The reading from Wisdom shows for the first time in the Old Testament the affirmation of life after death (“immortality,” v. 4). In the second century BC when this book was written, Judaism did not have a very clear-cut notion of life after death. Most Jews believed that the soul somehow existed on in a realm below the ground (Hebrew, Sheol), but held that without a body there could hardly be genuine “life” after death.

Contrasting the different interpretations of the wise and foolish about the dead, the author asserts that the “souls” of the dead are at peace with God and do not simply vanish when they die. Their sufferings in life are not simply a source of punishment but rather an opportunity for education and a proof of their fidelity to God, who rewards this faithfulness with an abiding relationship that continues beyond death.

Isaiah’s reading comes from a section (chaps. 24–27) that is often called Isaiah’s Apocalypse because of its vision of the last days. One of the characteristics of this revelatory writing called “apocalyptic” is its combination of despair over the community’s present social situation with confident hope of God’s final intervention to judge and save.

Chapter 25 begins with a psalm of thanksgiving for deliverance. Isaiah imagines the end time, “that day (v. 9) when the Lord will come for final judgment and salvation. On Mount Zion (24:23) the Lord will prepare a feast of rich abundance for all peoples. For Jews, all meals had religious significance. Here a feast provided by God becomes an anticipated element of the last days. Mourning will end, and death will be destroyed. Those who were preserved through God’s judgment, described in chapter 24, the remnant, will celebrate God’s faithfulness.

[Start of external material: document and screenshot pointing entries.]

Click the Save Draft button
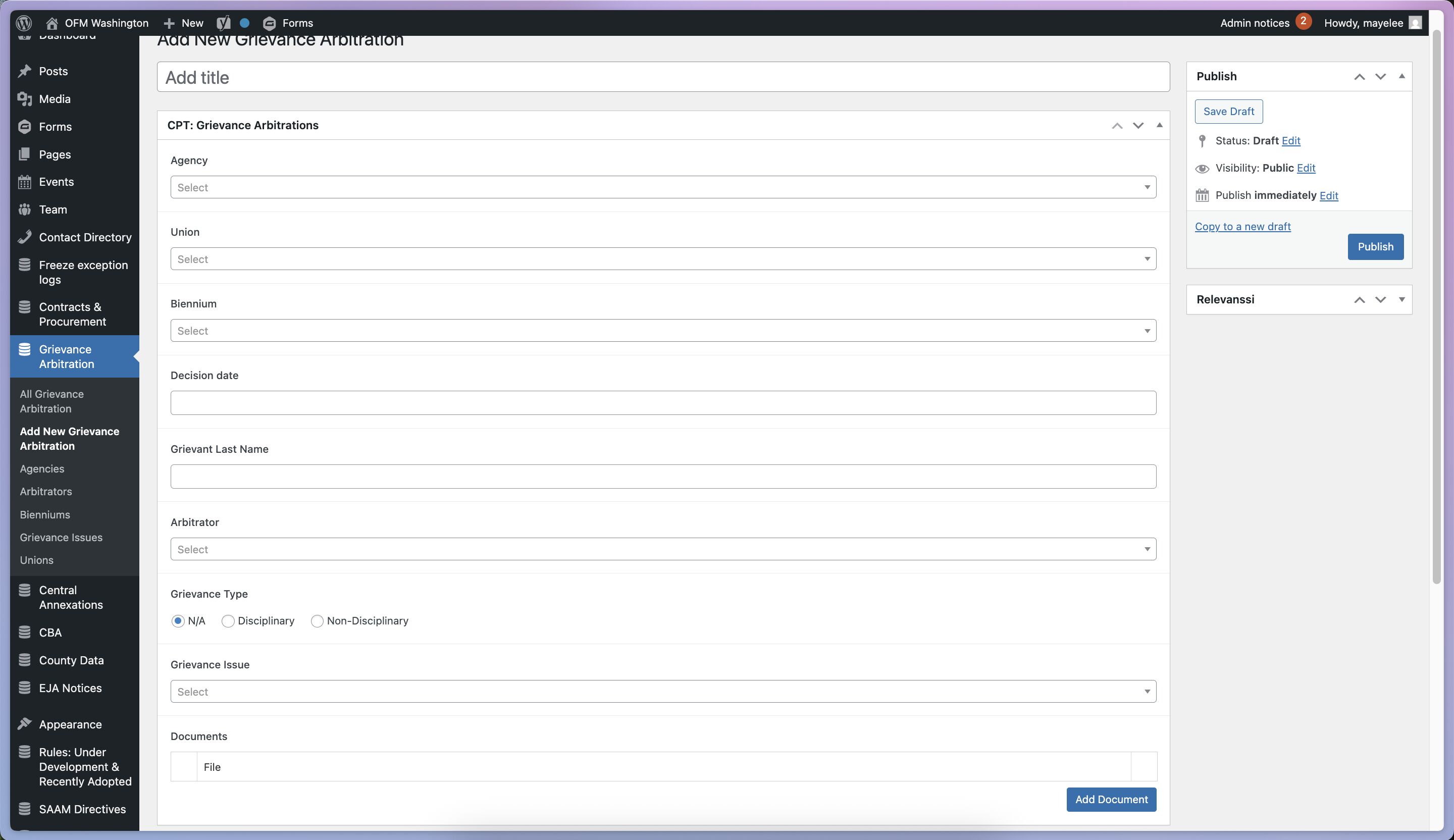This screenshot has height=840, width=1454. (x=1228, y=112)
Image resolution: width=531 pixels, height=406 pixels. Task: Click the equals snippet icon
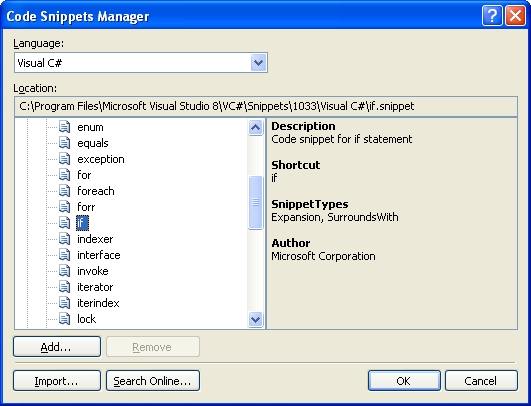coord(64,143)
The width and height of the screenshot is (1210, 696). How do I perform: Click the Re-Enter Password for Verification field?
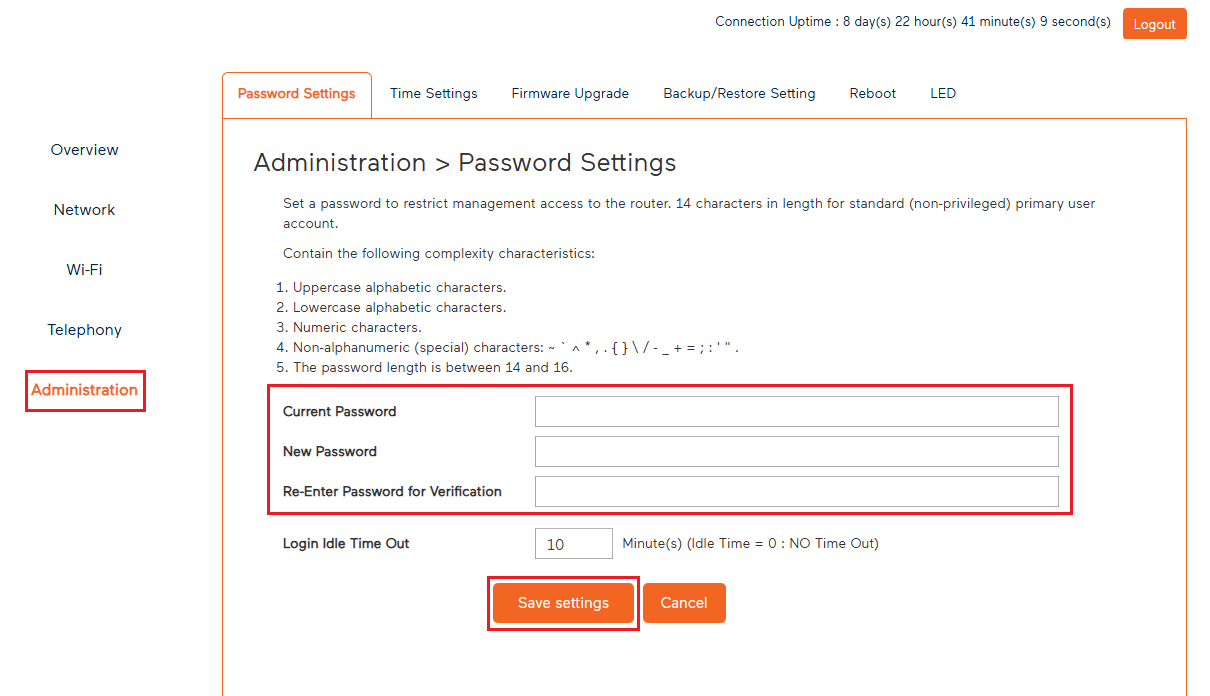pyautogui.click(x=796, y=491)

John’s visions in the book of Revelation reveal our world as God sees it. In this final vision, John sees what our world will be like when finally God rules and all evil, together with its consequences of death, mourning, wailing and pain, will be no more (21:4). He pictures the completion of God’s action in salvation history that began with the first creation of a world that became flawed by sin (Genesis 1–3) and needed redemption, and culminates in this new creation transformed completely by God’s holy presence and power.

When “the old order has passed away” (21:4), John sees in its place a new order—a city prepared for our dwelling that comes down from God instead of being built up by human effort. Now God’s holy people (all the saints) can experience the fullness of God’s abiding presence (21:3, 22-27). John reminds us that God is the beginning and end of our lives and is always transforming us into saints—better members of God’s holy people.

The Gospel from John is the raising of Lazarus. John combines a sign narrative and a teaching dialogue, making clear the meaning of this last and greatest of Jesus’ signs revealing “the glory of God” (v. 40), God’s presence in the person and acts of Jesus.

In this gospel the raising of Lazarus plays a role similar to that of the disruption of the temple business in the other gospels. It is the final pivotal event solidifying the hostility of the authorities against Jesus and marking the transition from ministry to passion.

The note that when Jesus arrived Lazarus had been dead for four days (burial customarily took place within 24 hours in their hot climate) establishes that he was truly dead, for popular belief held that the soul of a person remained near the body for three days. Jesus reacts to the situation with intense emotion.